DATA SHOWN:
-------

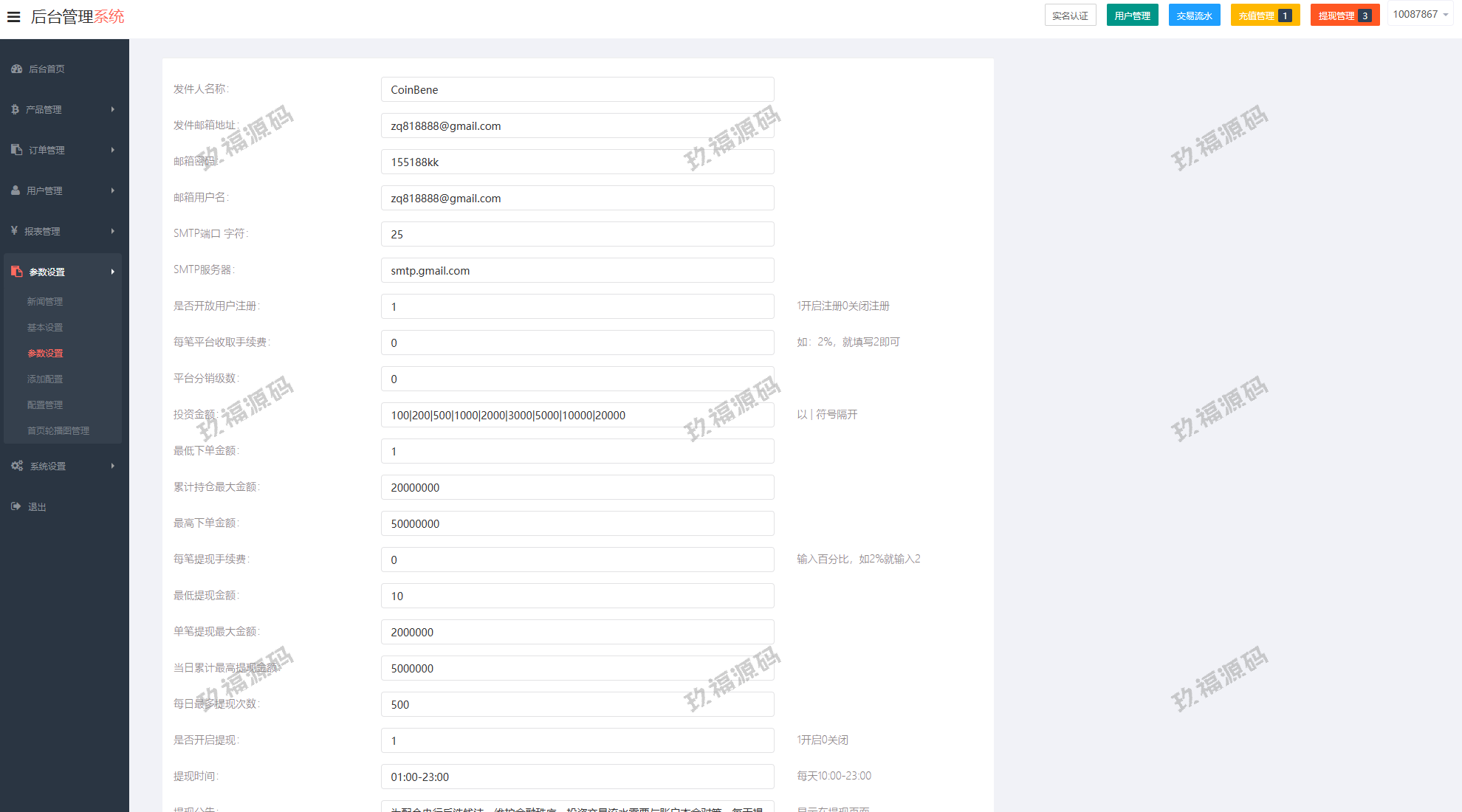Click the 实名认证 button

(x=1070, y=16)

-------

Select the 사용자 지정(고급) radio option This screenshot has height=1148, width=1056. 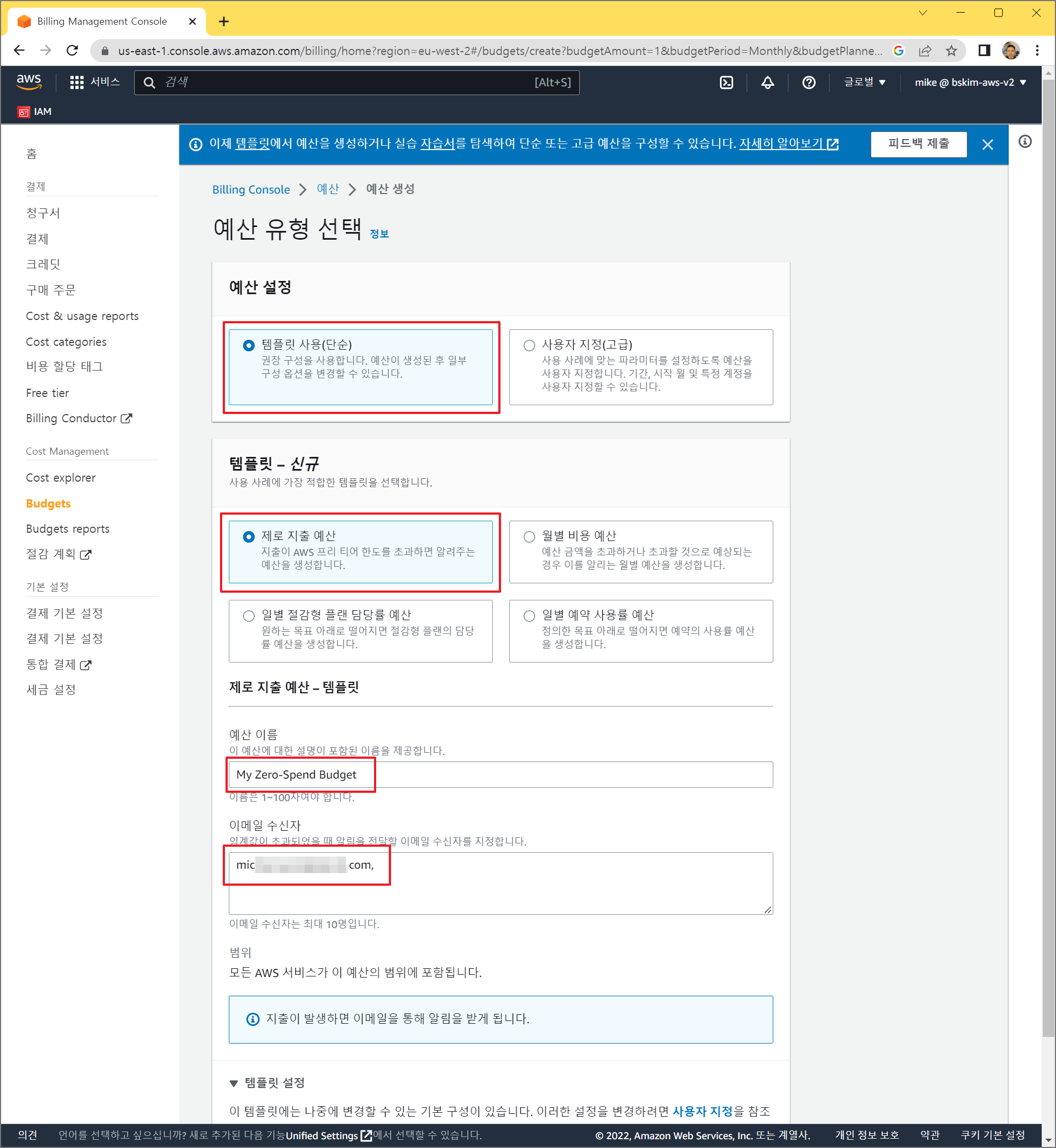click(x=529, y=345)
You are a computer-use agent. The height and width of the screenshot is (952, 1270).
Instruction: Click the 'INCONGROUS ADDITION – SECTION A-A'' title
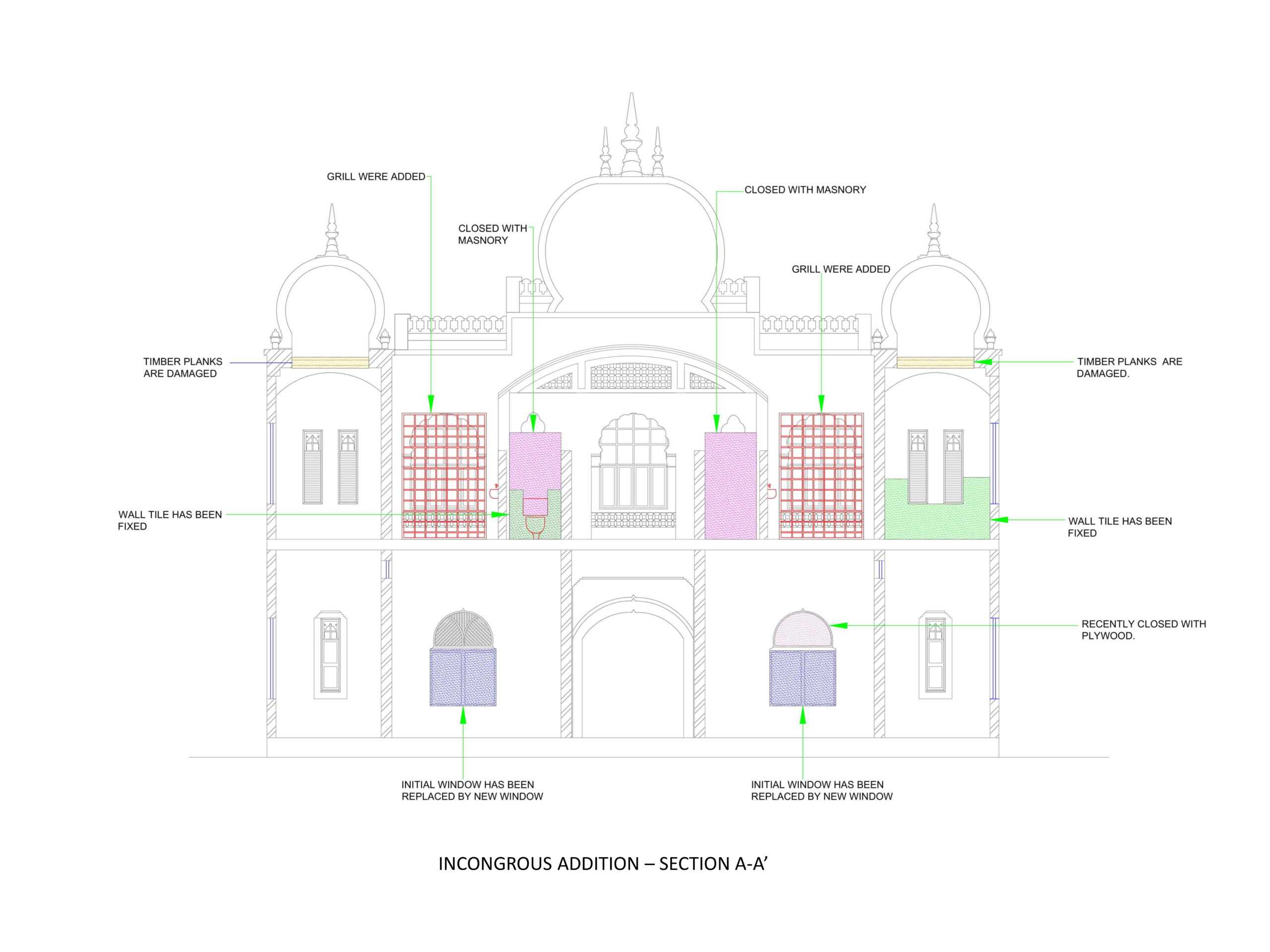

-------

PROBLEM DETAILS:
Every line above from the line with "You are a computer-use" to the line with "Instruction: Click the", inclusive, must be returned exactly; no other line belongs in the reply.

RESPONSE TO THE EXERCISE:
You are a computer-use agent. The height and width of the screenshot is (952, 1270).
Instruction: Click the 'INCONGROUS ADDITION – SECTION A-A'' title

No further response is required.